## Short exercise
Pick out every line in the material below that contains the word "accomplish", and copy each of those lines.
-*-*-
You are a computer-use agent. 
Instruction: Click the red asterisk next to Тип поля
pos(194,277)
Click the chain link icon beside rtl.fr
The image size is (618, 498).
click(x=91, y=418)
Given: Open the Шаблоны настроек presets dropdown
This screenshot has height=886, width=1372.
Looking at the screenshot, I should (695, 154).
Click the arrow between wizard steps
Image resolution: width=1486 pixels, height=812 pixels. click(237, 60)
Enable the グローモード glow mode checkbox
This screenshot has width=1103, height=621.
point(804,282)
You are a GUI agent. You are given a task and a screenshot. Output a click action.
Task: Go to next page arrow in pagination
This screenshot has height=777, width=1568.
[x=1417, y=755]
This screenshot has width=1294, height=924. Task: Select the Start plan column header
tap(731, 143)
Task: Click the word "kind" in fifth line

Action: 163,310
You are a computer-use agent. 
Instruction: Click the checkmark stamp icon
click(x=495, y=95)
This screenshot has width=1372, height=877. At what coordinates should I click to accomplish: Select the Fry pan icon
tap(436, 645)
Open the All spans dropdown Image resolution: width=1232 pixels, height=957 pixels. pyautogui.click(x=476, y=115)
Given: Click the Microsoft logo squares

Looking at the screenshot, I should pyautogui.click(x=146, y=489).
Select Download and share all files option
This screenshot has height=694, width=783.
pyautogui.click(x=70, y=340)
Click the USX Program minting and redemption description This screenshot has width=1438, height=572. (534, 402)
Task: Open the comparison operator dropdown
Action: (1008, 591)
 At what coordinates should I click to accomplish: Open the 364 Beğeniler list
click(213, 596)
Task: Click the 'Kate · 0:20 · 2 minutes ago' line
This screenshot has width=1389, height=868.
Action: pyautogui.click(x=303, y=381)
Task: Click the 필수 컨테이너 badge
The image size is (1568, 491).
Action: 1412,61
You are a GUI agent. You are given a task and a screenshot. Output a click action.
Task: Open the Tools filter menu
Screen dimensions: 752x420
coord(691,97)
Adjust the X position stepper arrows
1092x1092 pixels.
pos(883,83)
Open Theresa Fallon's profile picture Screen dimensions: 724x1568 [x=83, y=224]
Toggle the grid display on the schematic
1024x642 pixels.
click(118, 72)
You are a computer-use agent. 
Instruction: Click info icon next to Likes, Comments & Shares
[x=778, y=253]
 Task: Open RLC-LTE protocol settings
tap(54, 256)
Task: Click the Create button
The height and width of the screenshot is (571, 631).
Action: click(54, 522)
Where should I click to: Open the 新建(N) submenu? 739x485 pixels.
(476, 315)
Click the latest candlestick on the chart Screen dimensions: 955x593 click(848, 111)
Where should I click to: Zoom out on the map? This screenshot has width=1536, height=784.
-*-*-
## Answer to the exercise
This screenshot has width=1372, height=877. At what coordinates should I click to accomplish: Select the Fry pan icon
 At what coordinates should I click to accomplish: Open the 364 Beğeniler list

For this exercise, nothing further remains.